Set of tasks
A – In the private retirement scheme FAQ, how much do top tax rate payers save each year through the PRS tax relief?
B – Return the passage of the private retirement scheme FAQ starting with "A: A private" and going on through "spread of risk.".
C – What are all the questions posed in the private retirement scheme FAQ?

** BEGIN Quoted text **

A: Having a voluntary scheme in addition to the EPF also allows private company employees and self-employed persons to voluntarily contribute towards their retirement in a systematic way. Additionally, the Malaysian Government’s Budget 2012 specifies a tax relief of up to RM3,000 for 10 years beginning 2012 for contributions to the PRS. This is similar to the tax relief given to EPF contributions. For top tax rate payers, this amounts to a saving of RM780 a year. A tax exemption is also given on all income generated by the PRS Funds.

Q: What is a private retirement scheme?

A: A private retirement scheme (PRS) is a voluntary long-term investment scheme designed to help individuals accumulate savings for retirement. It complements the mandatory contributions made to EPF. Each PRS will include a range of retirement funds that individuals may choose to invest in based on their own retirement needs, goals and risk appetite. The fund options under a PRS must be consistent with the objective of building savings for retirement and ensure that there is a prudent spread of risk.

Q: I am interested in joining a private retirement scheme, how do I go about doing so?

 

A:  Firstly, contact the PRS Provider of your choice and indicate the fund which you to invest in. Similarly, you may open a Private Pension Administrator (PPA) account by completing an account opening form that can be obtained from any PRS Provider or the PPA website (www.ppa.my). Do take note that you will be required to provide identification (such as your MyKad, Malaysian police/armed forces ID of passport if you are non-Malaysian). You will be given a life-time account number and password after opening an account.

 

 

Q: How will my employer make the voluntary PRS contribution on my behalf?

 

A: If your employer wishes to contribute to PRS on your behalf, he or she may enter into an arrangement with a PRS Provider. It is up to the employer to do so with one or more PRS provider of choice. The contribution amount will be determined by the employer you as an employee have the right to choose the type of fund(s) under the Scheme provided by the relevant PRS Provider.

 

Where employees do not make a fund selection, the employer contributions

would be channelled to the default option of the chosen PRS Provider.

 

Employer contributions may be subject to a vesting schedule which means the

entitlement may only be vested to an employee’s account based on their terms

of service.

 

 

 

 

 

Q: Where can I obtain information when making a decision to contribute to PRS?

 

A: Potential members must receive the following documents before

contributing to any fund under the Scheme:

 

 - Product highlight sheet, which provides a summary of the key

information of the fund(s) under the Scheme written in basic terms; and

 

 - Disclosure document in electronic or printed form, which

will provide more comprehensive information on the PRS. The

objective is to enable the investor to make an informed investment

decision.

 

• Contributors are advised to read and understand the disclosure

documents and not solely rely on advertisements.

 

 

Q: Who are the official or approved PRS providers in Malaysia?

 

A: You may view the list of approved PRS Providers and their Schemes on the PPA website.

** END Quoted text **
** BEGIN Dataset excerpts **

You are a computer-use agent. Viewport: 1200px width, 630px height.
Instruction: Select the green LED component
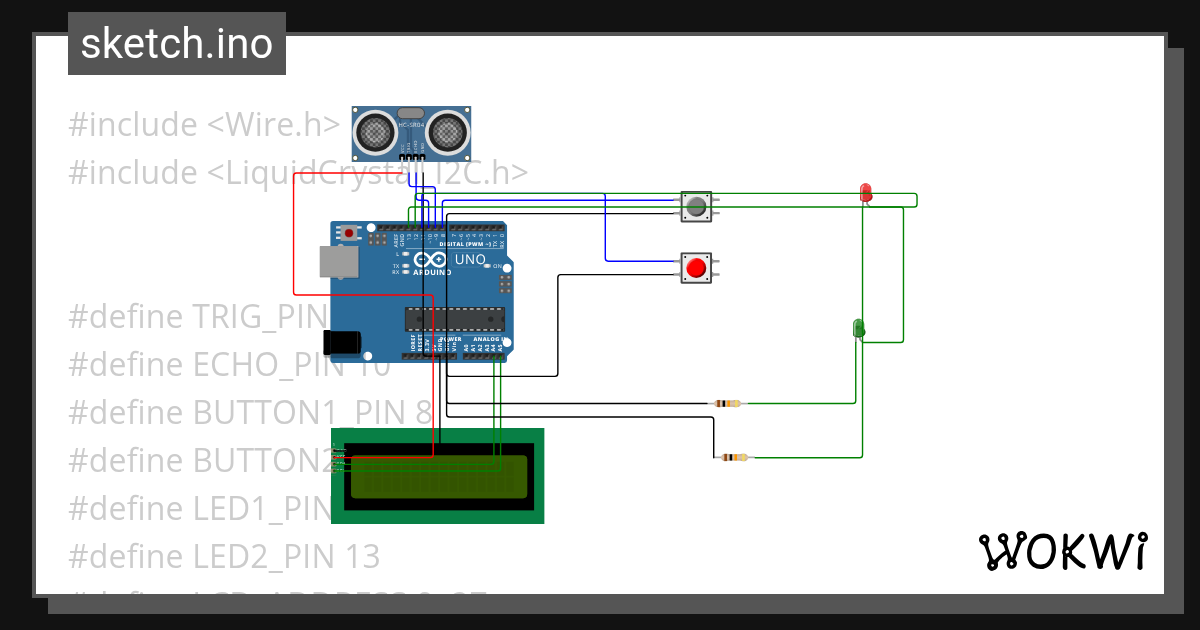(858, 327)
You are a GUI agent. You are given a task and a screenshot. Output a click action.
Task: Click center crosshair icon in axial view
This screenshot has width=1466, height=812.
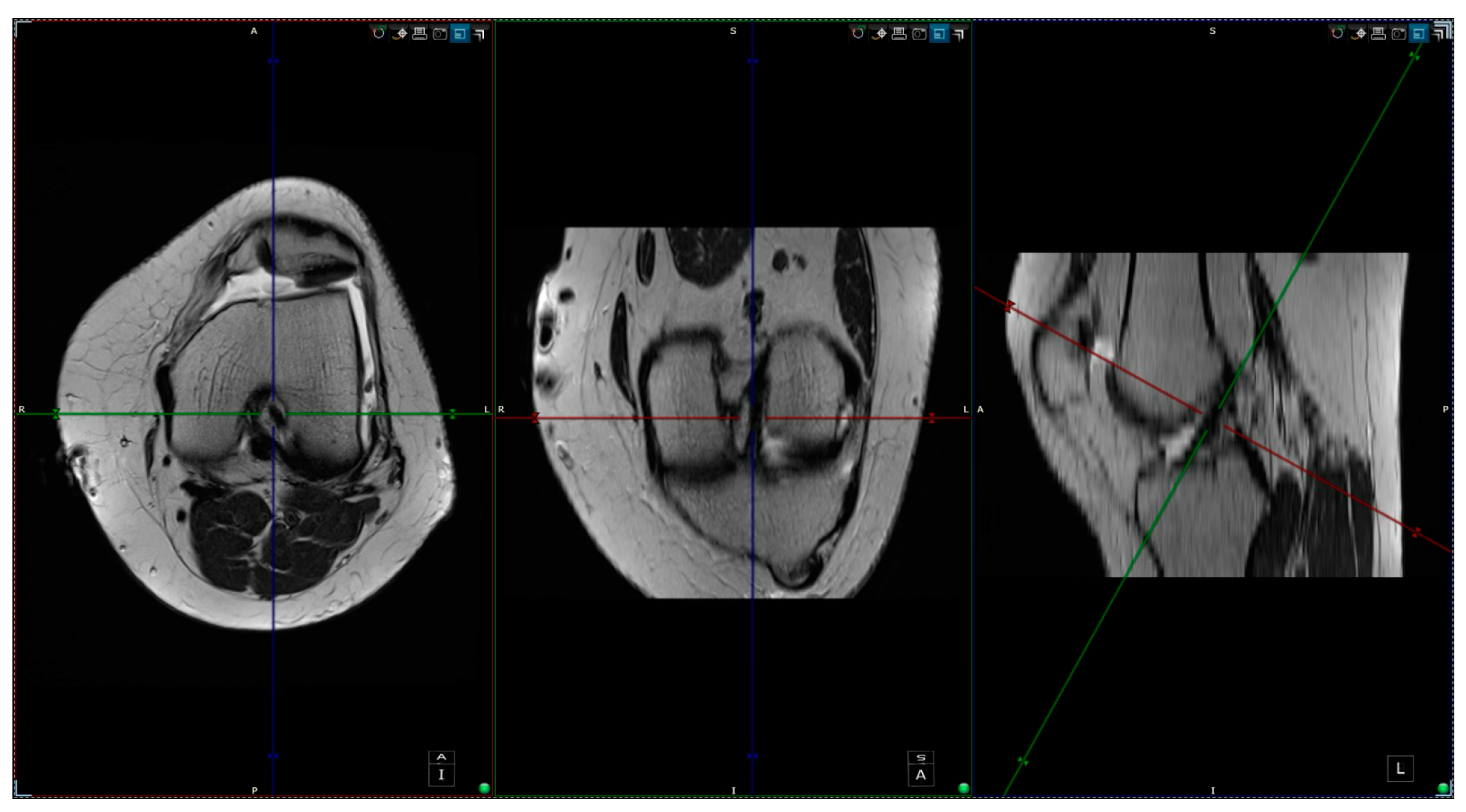pos(399,33)
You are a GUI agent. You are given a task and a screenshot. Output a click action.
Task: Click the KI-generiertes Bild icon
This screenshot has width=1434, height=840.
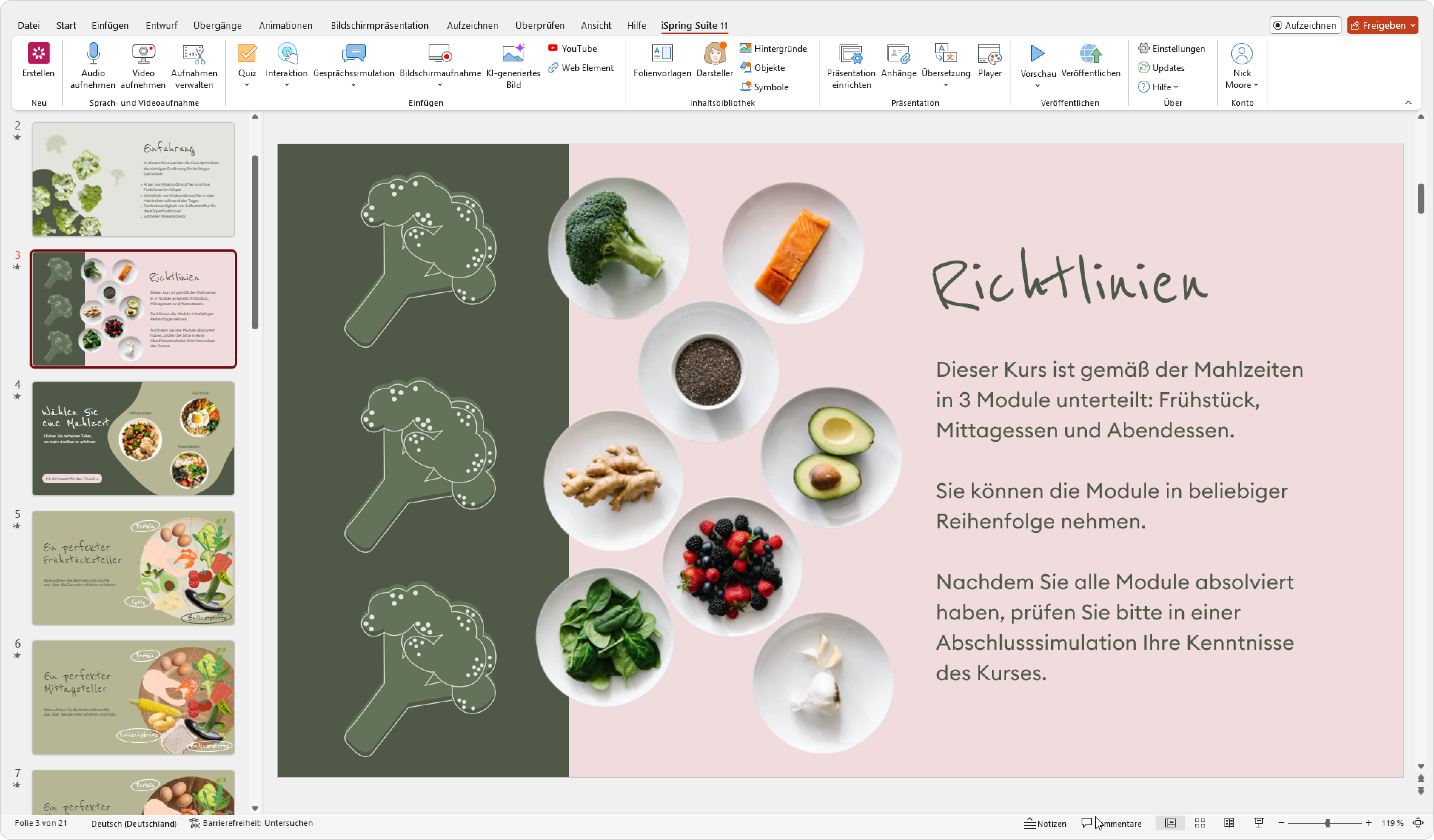coord(513,54)
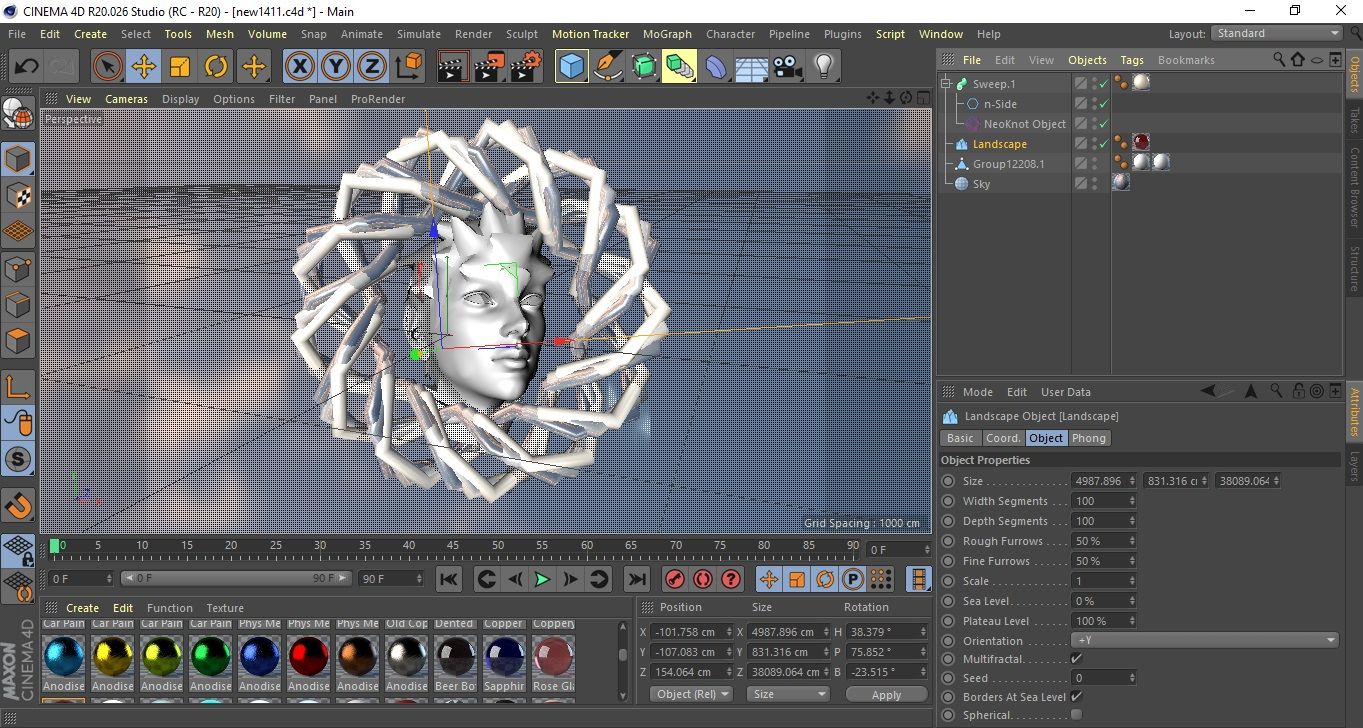
Task: Open the Layout Standard dropdown
Action: [x=1276, y=33]
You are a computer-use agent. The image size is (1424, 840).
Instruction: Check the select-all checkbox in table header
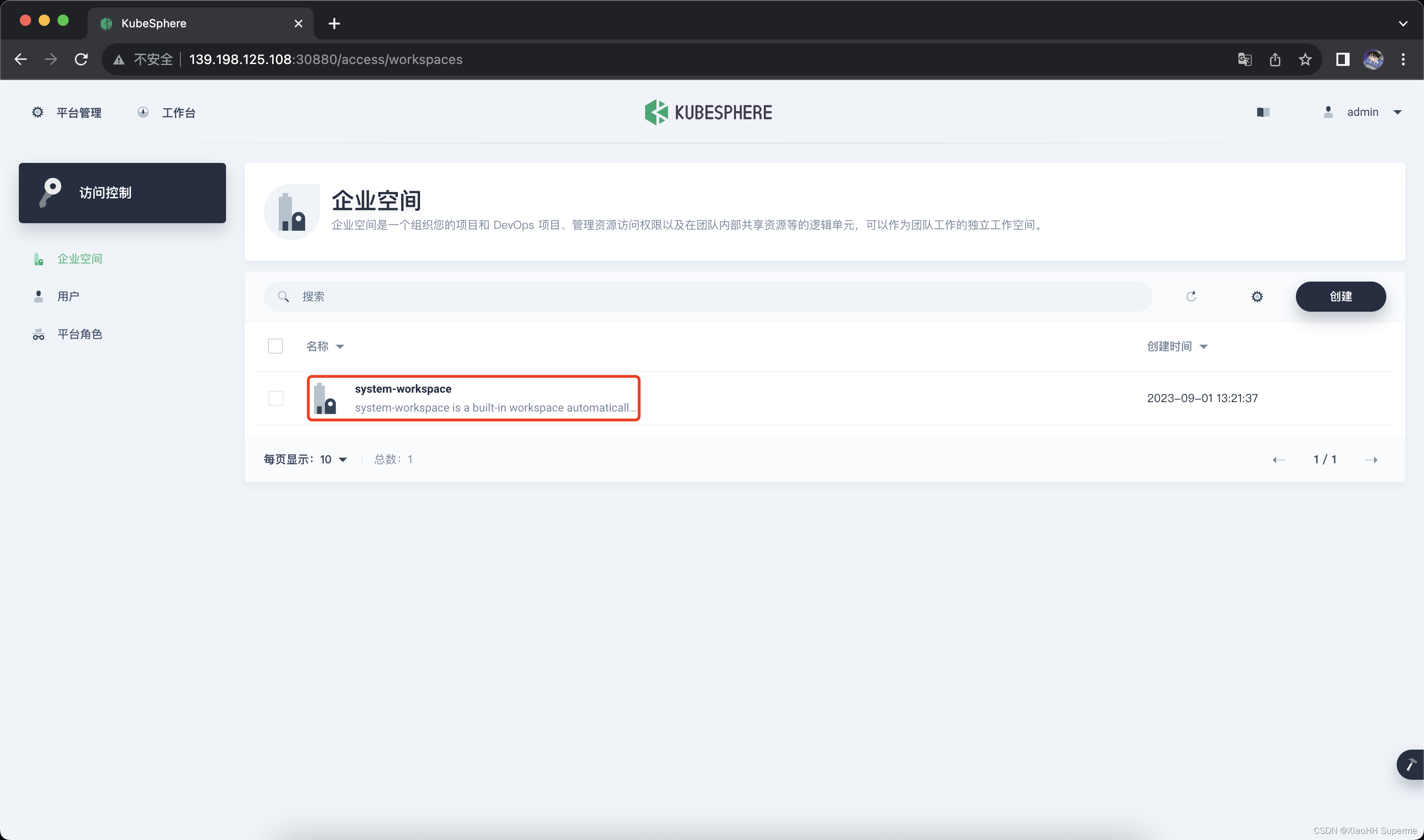(275, 346)
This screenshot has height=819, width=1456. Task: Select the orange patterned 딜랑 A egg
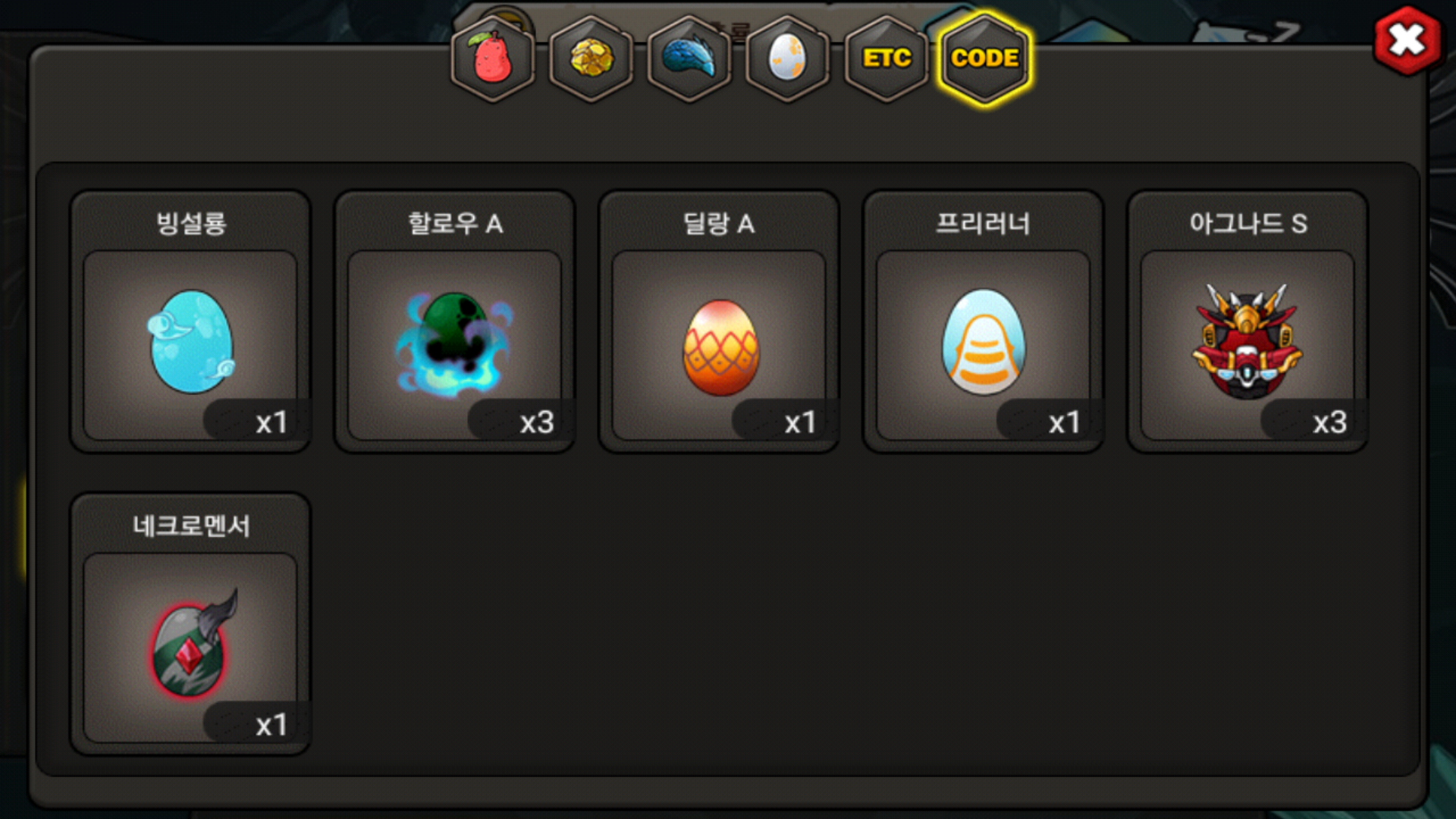(x=720, y=347)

** END Dataset excerpts **

Exercise answers
A – RM780 a year.

B –
A: A private retirement scheme (PRS) is a voluntary long-term investment scheme designed to help individuals accumulate savings for retirement. It complements the mandatory contributions made to EPF. Each PRS will include a range of retirement funds that individuals may choose to invest in based on their own retirement needs, goals and risk appetite. The fund options under a PRS must be consistent with the objective of building savings for retirement and ensure that there is a prudent spread of risk.

C –
- What is a private retirement scheme?
- I am interested in joining a private retirement scheme, how do I go about doing so?
- How will my employer make the voluntary PRS contribution on my behalf?
- Where can I obtain information when making a decision to contribute to PRS?
- Who are the official or approved PRS providers in Malaysia?